After leaving SEABA earlier this year, Drexler launched Little Umbrella and has worked at three sites for Main Street Landing. And she's been working with Danyliw, "managing his studio, helping him with social media and the gallery," she says of his Vermont Singing Drum quarters on Howard Street.
- Courtesy Of Sarah Drexler
- Tim Danyliw
Drexler enthusiastically promotes the Heart to Hand program, having witnessed the salutary effect of drumming on children in her 9-year-old son's classroom at Edmunds Elementary School. She has developed a unique "sponsorship" model: With every sponsorship, Danyliw donates a pair of drums and four mallets to Heart to Hand (the sponsor gets a drum, too). "Our goal is to get two singing drums into every Vermont classroom," Drexler says, dreaming B.I.G.
The reason? Sitting together quietly and playing, or listening to a classmate play, has a stilling, focusing effect on the kids, she says. Daily sessions of just five minutes or so, over time, have been shown to increase cooperation and reduce anxiety, stress and even bullying, she notes.
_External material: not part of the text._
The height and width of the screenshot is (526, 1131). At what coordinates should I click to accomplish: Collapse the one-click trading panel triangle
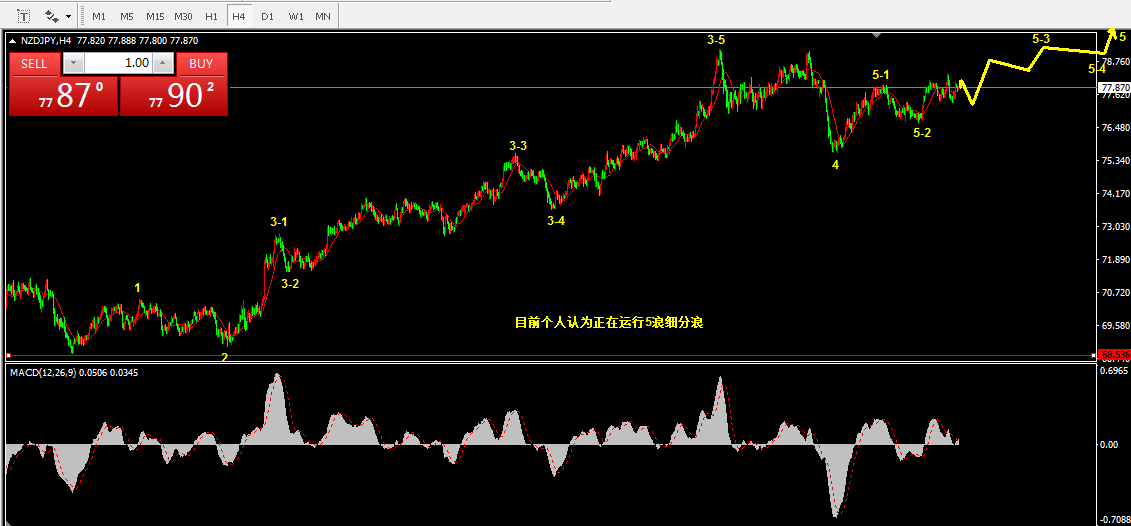12,41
When people drum, "you all become one; you break down barriers and build a bridge." B.I.G.'s website calls this a "musical mindfulness classroom management program."
Showing Seven Days around his gallery and workspace, Danyliw says much the same thing and demonstrates how he approaches a room full of youngsters. "I call it the kindness drum and show them how to hit it kindly," he says. Though his website elaborates about scales, the effects on your brain of playing an instrument, and which tunings are "Zen" and which are "Bliss," Danyliw explains simply that the drums he gives to classrooms are tuned to G major. Those, by the way, are Zen drums.
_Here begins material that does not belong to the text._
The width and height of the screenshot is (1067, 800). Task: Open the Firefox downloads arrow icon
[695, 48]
Danyliw makes the drums by hand using recycled steel primarily from Ohio. He cuts a band out of the middle (saving the scrap hoops to make furniture and lighting fixtures) and reunites the two discs into a sort of flattened sphere. A hole cut in the bottom is wrapped with a rubber gasket to form a secure base. Danyliw then torch-cuts "tongues" on top of the drum, each of which, when struck, vibrates at a different pitch. The tones are resonant, gong-like and, indeed, pacifying.
"They're in a pentatonic scale, so [the notes] sound good with each other," he says. In other words, a player with no musical training, hitting the tongues randomly, will make beautiful music. The 12-inch-diameter drum costs $295 and comes with a protective bag.
Formerly a professional photographer in Connecticut, Danyliw found his way to drum making in 2007 after reading an article "about a guy who made singing drums from old propane tanks," he says. "Shortly after I started making them, I gave a drum to a fifth-grade teacher friend; I wanted to see what meditation would do [for] the kids."
His friend reported that "drum practice" slowly evolved into a twice-daily session, in the morning and after recess, that left the kids calmer and more focused.
Danyliw has placed drums in Burlington and South Burlington classrooms, and in a half dozen other schools in Vermont, Connecticut and Georgia. "We give a talk at the school, and they decide to buy [the drum]," he says. "Or individual teachers would ask for it."
On the Vermont Singing Drum website, Danyliw has posted videos of himself playing drums with different tunings, photos of tiny tots banging drums and a video of a pair of fifth graders playing for a morning meditation. Their classmates listen quietly, heads on desks. "I want to do a video with children talking about the program with other kids," he says.
But the singing drum isn't just kid stuff. Testimonials from adults on Danyliw's site report effects ranging from stress relief to a drastic reduction in migraines to facilitation of healing meditations. One user quipped: "I don't want to work ... just want to bang on the drum all day."
Danyliw counts some Vermont tourists among his customers: "We're in most welcome centers in Vermont," he explains. Others have purchased the drum as a wedding gift — perhaps the Bliss model?
Whatever their use, Danyliw and Drexler hope to make the world a better, calmer place, one drum — or art show — at a time. As Drexler puts it, "Be well, be kind."